Top of Supplied information

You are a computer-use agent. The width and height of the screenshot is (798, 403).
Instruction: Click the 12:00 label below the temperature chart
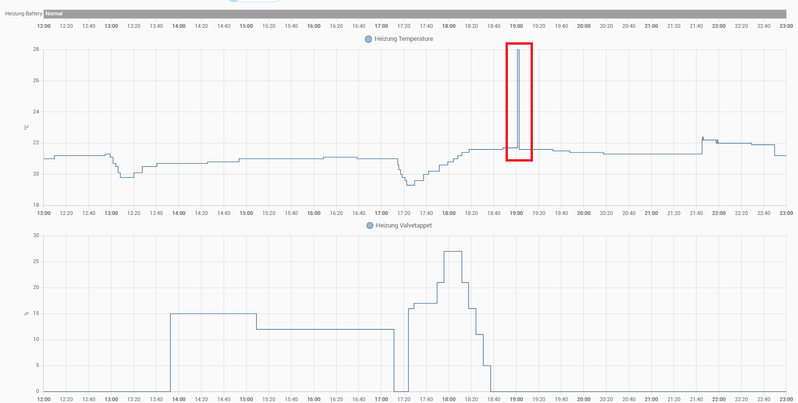coord(44,213)
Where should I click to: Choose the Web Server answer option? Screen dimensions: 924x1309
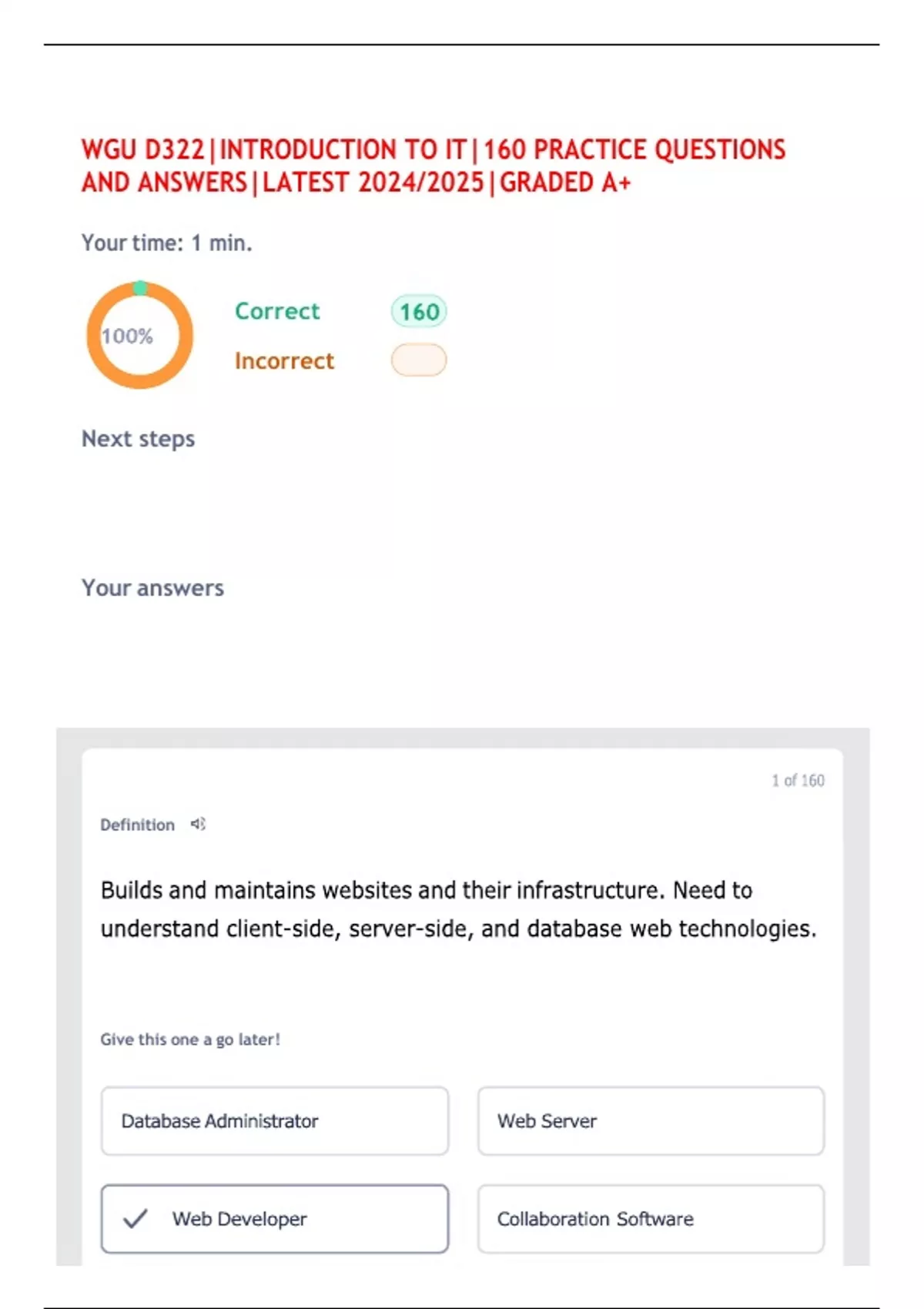[x=651, y=1120]
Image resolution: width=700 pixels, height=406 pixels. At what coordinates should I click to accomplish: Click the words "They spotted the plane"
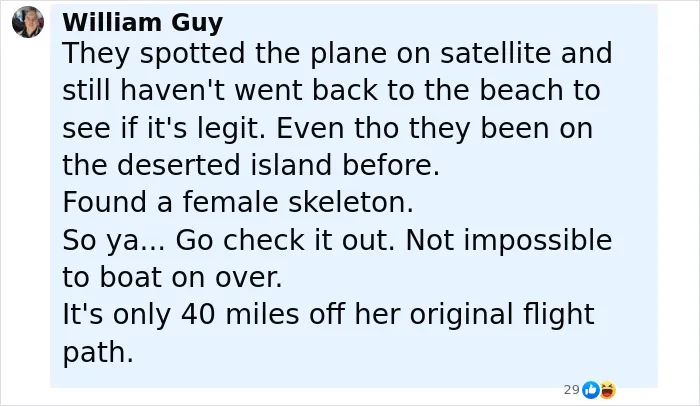point(225,53)
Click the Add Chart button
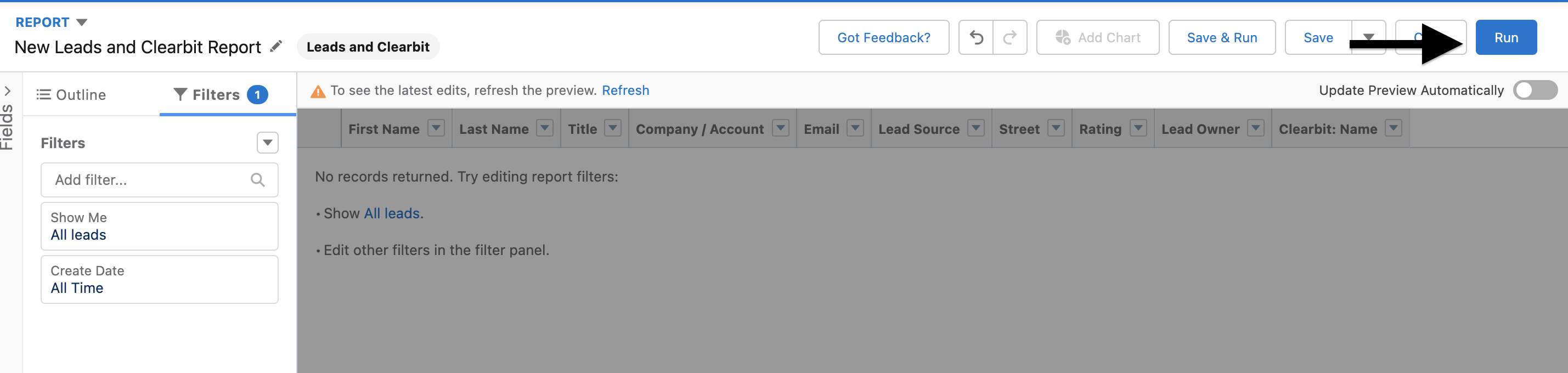Image resolution: width=1568 pixels, height=373 pixels. (1097, 38)
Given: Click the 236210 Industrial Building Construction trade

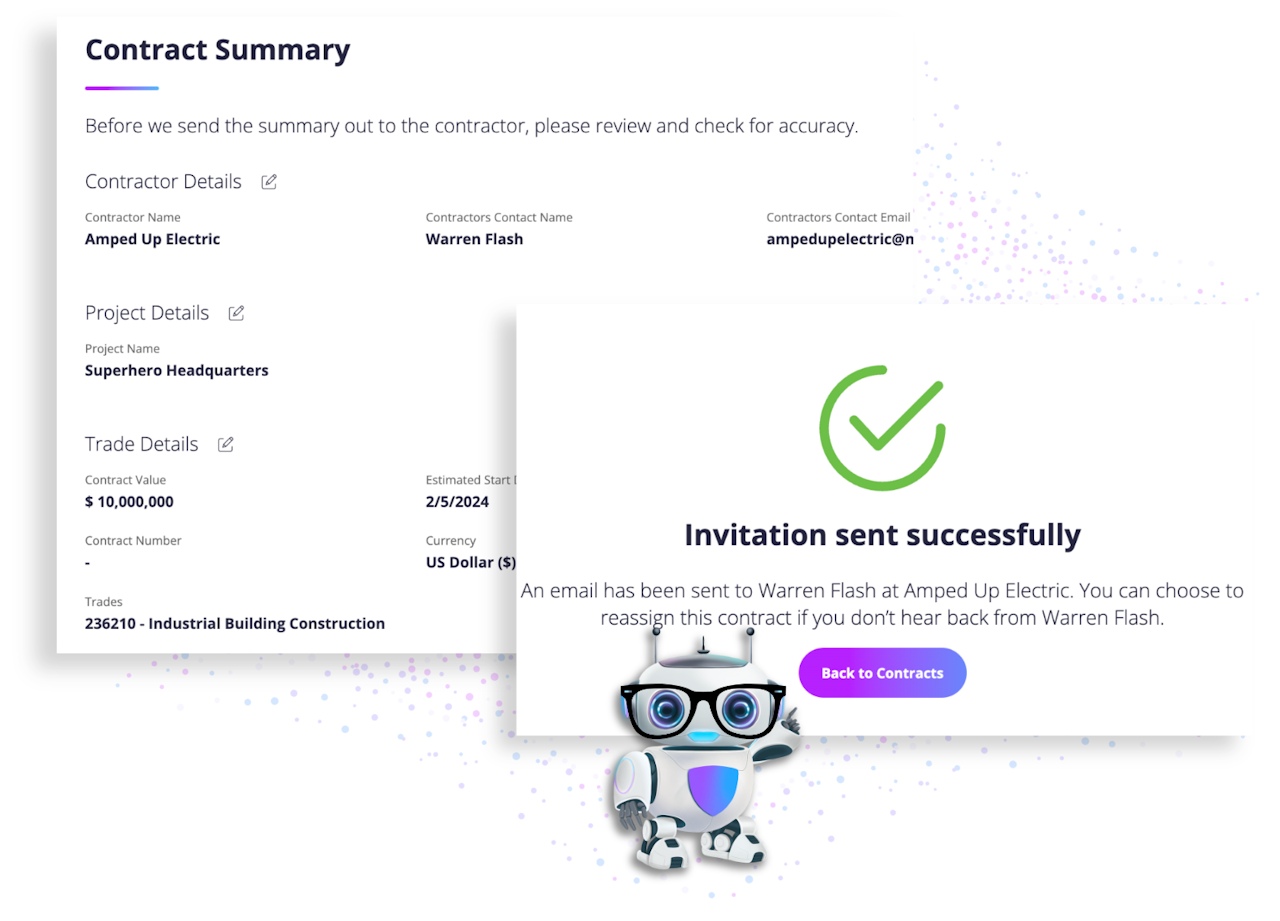Looking at the screenshot, I should (235, 623).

Bottom of Supplied information

— What you have to do —
Output nothing but an exact retyping of the material, pictures excluded.

— Solution to this problem —
You are a computer-use agent. The width and height of the screenshot is (798, 403).
Instruction: Click the 12:00 label below the temperature chart
coord(44,213)
Where should I click to: Choose the Web Server answer option? Screen dimensions: 924x1309
[x=651, y=1120]
Image resolution: width=700 pixels, height=406 pixels. At what coordinates should I click to accomplish: Click the words "They spotted the plane"
point(225,53)
Click the Add Chart button
Image resolution: width=1568 pixels, height=373 pixels. (1097, 38)
Given: Click the 236210 Industrial Building Construction trade

Looking at the screenshot, I should (235, 623).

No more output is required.